• _Tarefa proposta_
Pode copiar na íntegra, sem alterar nada, o trecho sobre ativismo?

Ela argumenta que o ativismo é uma prática que faz o ser humano despertar do anestesiamento e da alienação, aproximando as pessoas dos seus sonhos e o contato mais humano, e desabafa: “Eu percebo o ativismo com ações no caso concreto, o que está longe de ser uma utopia, pois é algo que se pratica, se sente, se vive e que, ao longo dos anos, por menor que seja, acaba por gerar transformações positivas.”

O ativismo em Joinville

Em Joinville também existem pessoas que dedicam a vida para o defender o direito de existência de outras. É o caso da Sheila Wehling, estudante de Nutrição e uma das fundadoras da Frada – Frente de Ação pelos Direitos dos Animais – , criada há dois anos. Um dos principais motivos que levaram a estudante a fazer parte da entidade foi a sensibilidade. Enquanto muitas pessoas devem estar agora saboreando um suculento pedaço de uma picanha ou comprando um belo sapato de couro, Sheila faz uma simples reflexão. “Nada justifica que a espécie humana escravize e explore outras espécies.

• _Material fornecido_
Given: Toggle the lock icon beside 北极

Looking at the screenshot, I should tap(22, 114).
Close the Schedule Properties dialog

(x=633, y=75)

• _Solução da tarefa_
Ela argumenta que o ativismo é uma prática que faz o ser humano despertar do anestesiamento e da alienação, aproximando as pessoas dos seus sonhos e o contato mais humano, e desabafa: “Eu percebo o ativismo com ações no caso concreto, o que está longe de ser uma utopia, pois é algo que se pratica, se sente, se vive e que, ao longo dos anos, por menor que seja, acaba por gerar transformações positivas.”

O ativismo em Joinville

Em Joinville também existem pessoas que dedicam a vida para o defender o direito de existência de outras. É o caso da Sheila Wehling, estudante de Nutrição e uma das fundadoras da Frada – Frente de Ação pelos Direitos dos Animais – , criada há dois anos. Um dos principais motivos que levaram a estudante a fazer parte da entidade foi a sensibilidade. Enquanto muitas pessoas devem estar agora saboreando um suculento pedaço de uma picanha ou comprando um belo sapato de couro, Sheila faz uma simples reflexão. “Nada justifica que a espécie humana escravize e explore outras espécies.